3. Aux termes de l'article L. 521-1 du code de justice administrative : " Quand une décision administrative, même de rejet, fait l'objet d'une requête en annulation ou en réformation, le juge des référés, saisi d'une demande en ce sens, peut ordonner la suspension de l'exécution de cette décision, ou de certains de ses effets, lorsque l'urgence le justifie et qu'il est fait état d'un moyen propre à créer, en l'état de l'instruction, un doute sérieux quant à la légalité de la décision () ".

4. Aucun des moyens soulevés par M. B à l'appui de sa requête n'est propre à créer, en l'état de l'instruction, un doute sérieux quant à la légalité de la décision du directeur général de l'Office français de l'immigration du 21 juillet 2023.

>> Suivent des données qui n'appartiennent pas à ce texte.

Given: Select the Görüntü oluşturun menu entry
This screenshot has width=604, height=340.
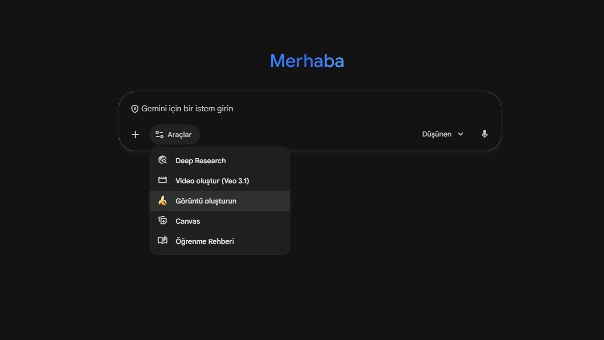Looking at the screenshot, I should 206,201.
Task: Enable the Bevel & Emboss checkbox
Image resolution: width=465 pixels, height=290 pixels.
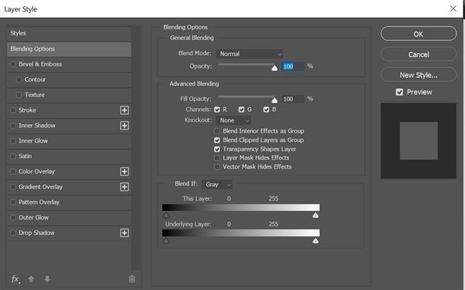Action: tap(13, 64)
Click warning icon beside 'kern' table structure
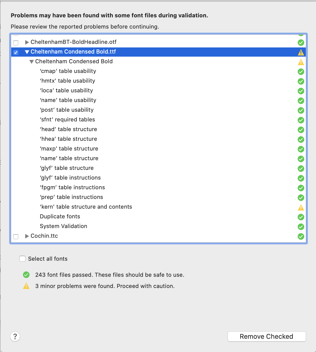Screen dimensions: 316x352 tap(301, 207)
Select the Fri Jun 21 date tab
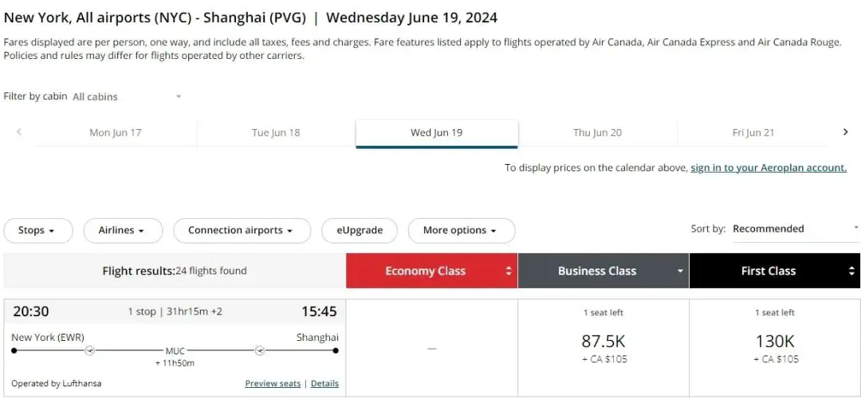 753,133
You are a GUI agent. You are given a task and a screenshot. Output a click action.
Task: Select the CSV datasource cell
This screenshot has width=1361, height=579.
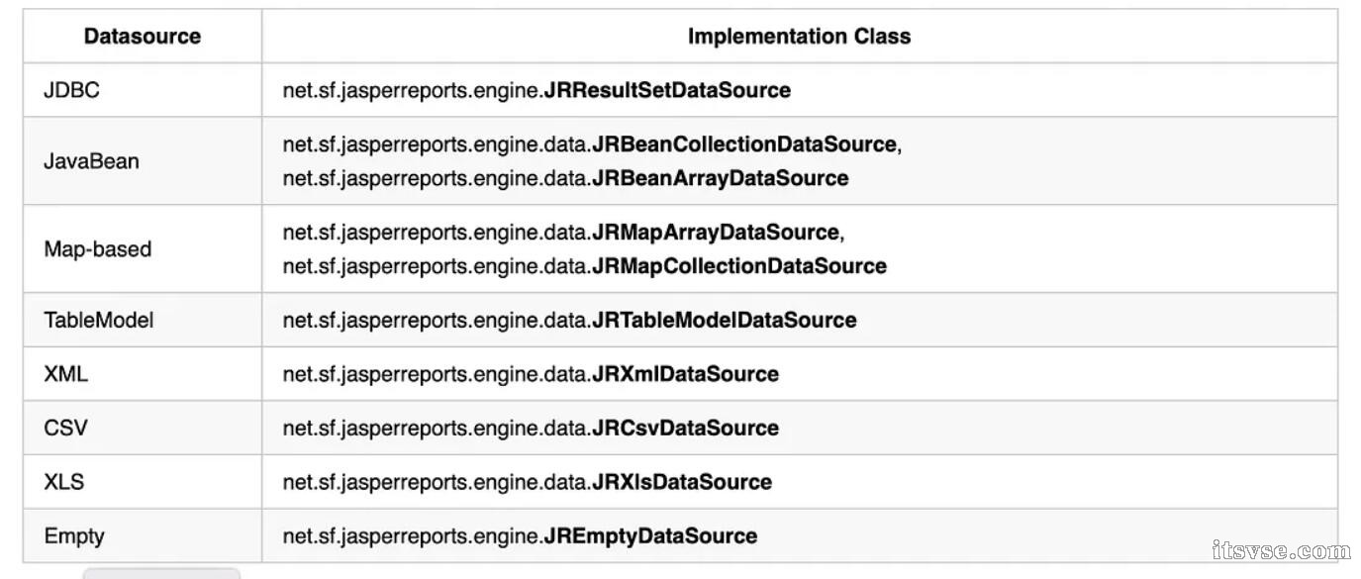(x=143, y=428)
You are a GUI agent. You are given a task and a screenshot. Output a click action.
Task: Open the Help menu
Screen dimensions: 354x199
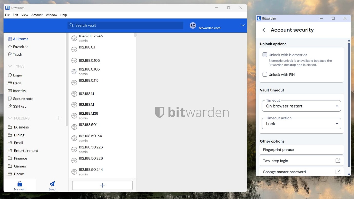click(64, 15)
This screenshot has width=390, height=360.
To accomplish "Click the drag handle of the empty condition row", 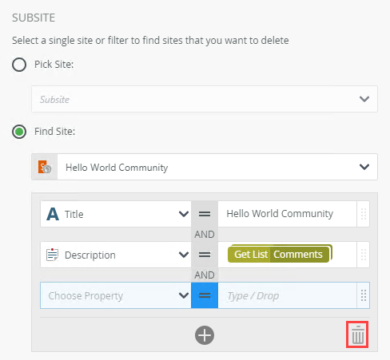I will (363, 295).
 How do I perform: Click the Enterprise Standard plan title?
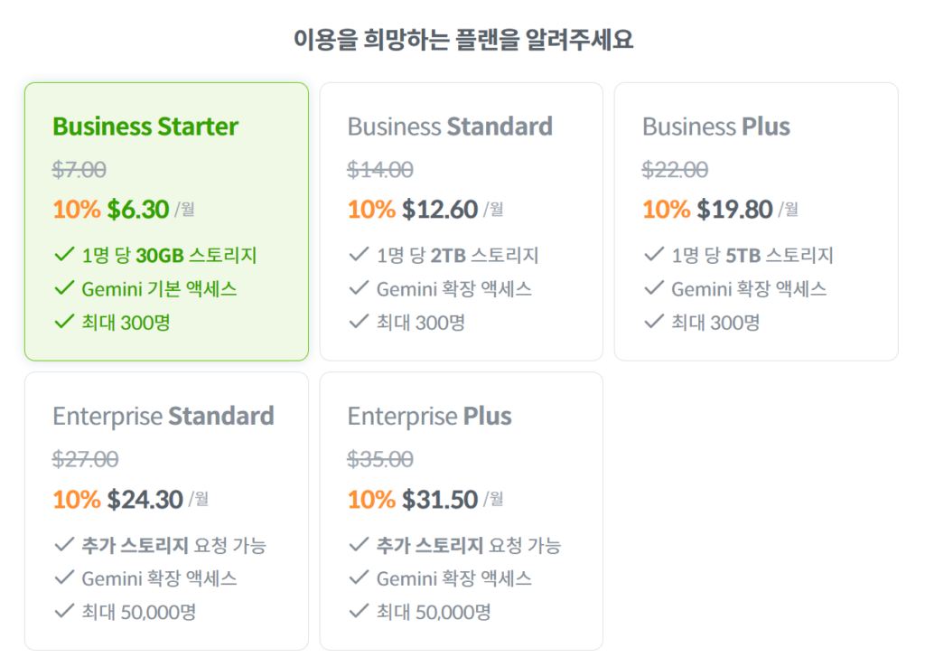[x=164, y=416]
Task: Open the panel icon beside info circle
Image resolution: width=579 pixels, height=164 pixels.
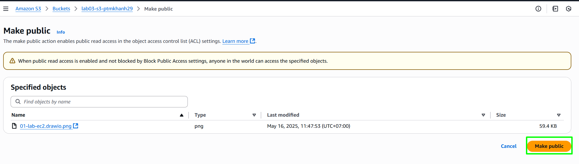Action: (x=555, y=9)
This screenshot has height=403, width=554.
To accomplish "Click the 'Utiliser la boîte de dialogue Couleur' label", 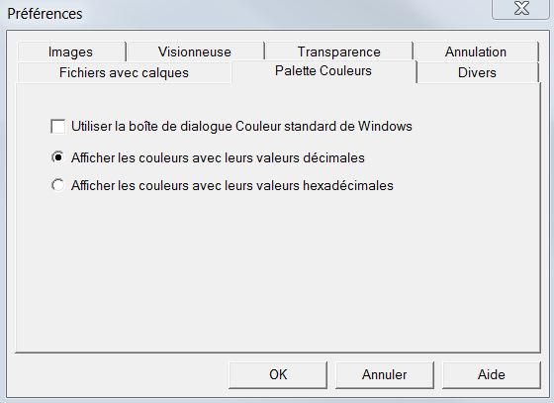I will 177,126.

5. Il résulte de tout ce qui précède que les conclusions de M. B tendant à la suspension de l'exécution de la décision du directeur général de l'Office français de l'immigration du 21 juillet 2023 doivent être rejetées, ainsi que, par voie de conséquence, ses conclusions à fin d'injonction sous astreinte et celles tendant à l'application des articles L. 761-1 du code de justice administrative et 37 de la loi du 10 juillet 1991.

ORDONNE :

Article 1 : M. B est admis au bénéfice de l'aide juridictionnelle provisoire

Article 2 : Le surplus des conclusions de la requête de M. B est rejeté.

Article 3 : La présente ordonnance sera notifiée à M. C D B, à Me Gaudron et au directeur général de l'Office français de l'immigration. Copie en sera adressée au ministre de l'intérieur et des outre-mer.

Fait à Strasbourg, le 18 octobre 2023.

Le juge des référés,

S. A

La République mande et ordonne au ministre de l'intérieur et des outre-mer en ce qui le concerne ou à tous commissaires de justice à ce requis en ce qui concerne les voies de droit commun contre les parties privées, de pourvoir à l'exécution de la présente décision.